British researchers revealed Thursday that birth control pill could protect women against ovarian cancer for 30 years or longer after they stop taking them.

Birth control pills have prevented 100,000 ovarian cancer deaths worldwide so far, and 200,000 women from developing cancer of the ovary, the researchers led by Valerie Beral, head of the Cancer Research UK epidemiology unit at University of Oxford wrote in the journal Lancet.

The new study is the first to discover the benefits of the pill when it comes to ovarian cancer.

“When you are 60 it matters whether you took it for five years or 10 years in your twenties. The longer you took it, the better off you are when the risk of ovarian cancer is high,” Beral said in a telephone interview with Reuters.

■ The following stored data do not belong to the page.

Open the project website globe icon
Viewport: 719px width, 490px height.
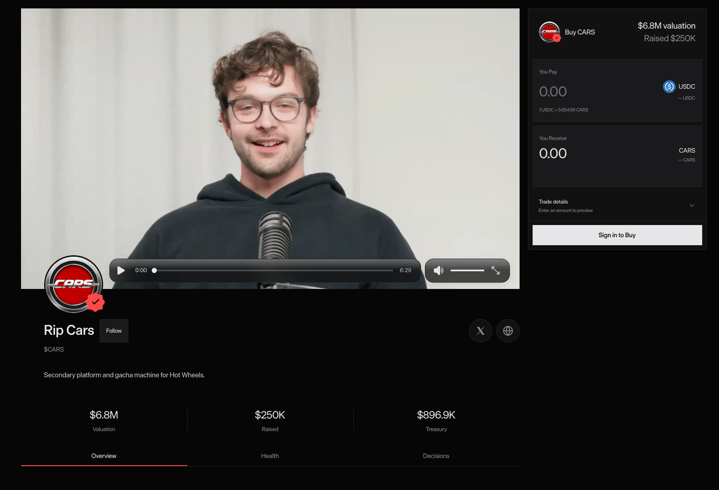tap(508, 331)
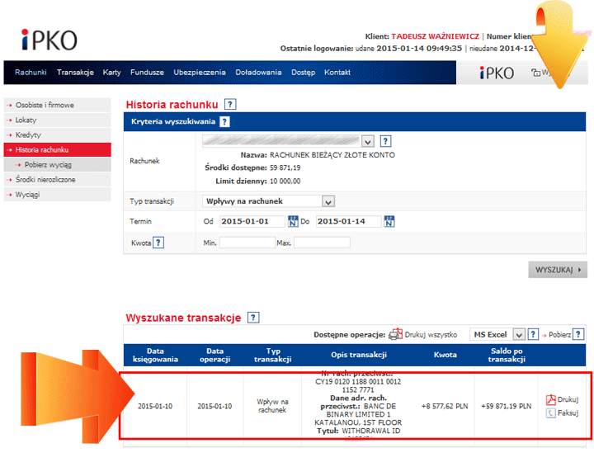Click Faksuj icon in transaction row
This screenshot has height=462, width=594.
coord(550,413)
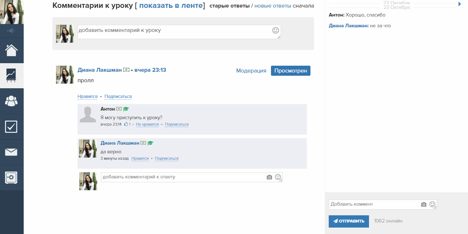Open the envelope messages icon in the sidebar
This screenshot has width=468, height=234.
pyautogui.click(x=11, y=152)
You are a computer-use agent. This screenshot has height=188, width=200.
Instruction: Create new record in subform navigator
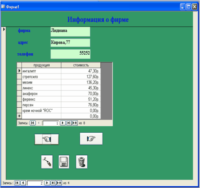coord(75,123)
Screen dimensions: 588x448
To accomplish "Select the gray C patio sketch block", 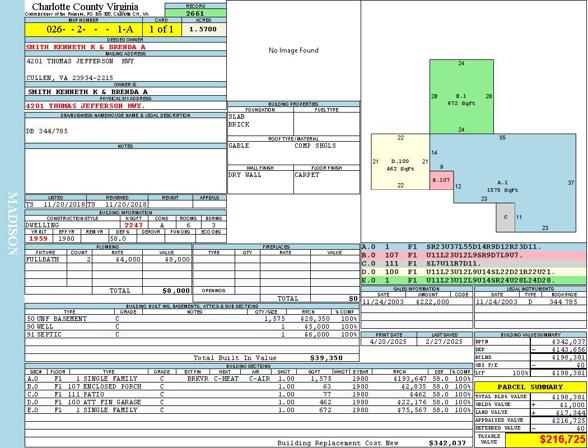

The findings result from the analysis of 45 studies on ovarian cancer in 21 countries and show that the benefits of the contraceptive pill outweigh the risks.

“The eventual reduction in ovarian cancer is bigger than any increase in other types of cancer caused by the pill,” the researcher said.

The study shows that 10 years of taking the pill reduced the incidence of ovarian cancer before age 75 from 12 cases per 1,000 women to eight. Those who take it for 15 years cut their risk by half. Death were cut from seven women per 1,000 to five.

What is the most significant finding of the research is that protection lasted for more than 30 years after pill use was stopped. This is important, as ovarian cancer is commoner in older women who have passed the menopause.

“More than 100 million women are now taking the pill, so the number of ovarian cancers prevented will rise over the next few decades to about 30,000 per year,” the study said.

Over the time, the contraceptive pills were thought to be harmful because they increase the risk of blood clots. However, a study of the pill dated on last September, spanning 36 years and run by the Royal College of General Practitioners, showed that it reduced the risk of three cancers - ovarian, womb and bowel in women who took it for up to eight years.

“Young women don’t have to worry about cancer from taking the pill because the eventual reduction in ovarian cancer is bigger than any increase in other types of cancer caused by the pill,” Sir Richard Peto, professor of epidemiology at Oxford University said.

Two Canadian researchers explained in a commentary for the Lancet that the protection offered by the contraceptive pills “stems from the cumulative suppression of ovulatory cycles.” Therefore, oral contraceptives “could help to decrease the number of cells that are likely to become malignant over a lifetime, whereas HRT after menopause could have a carcinogenic effect,” Eduardo Franco and Eliane Duarte-Franco from McGill University and the Institut National de Sante Publique du Quebec said.

Following this research, experts called for better access to oral contraceptives, arguing that the drugs should now be available over the counter.

According to the International Agency for Research on Cancer, there are more than 190,000 new cases of ovarian cancer a year worldwide.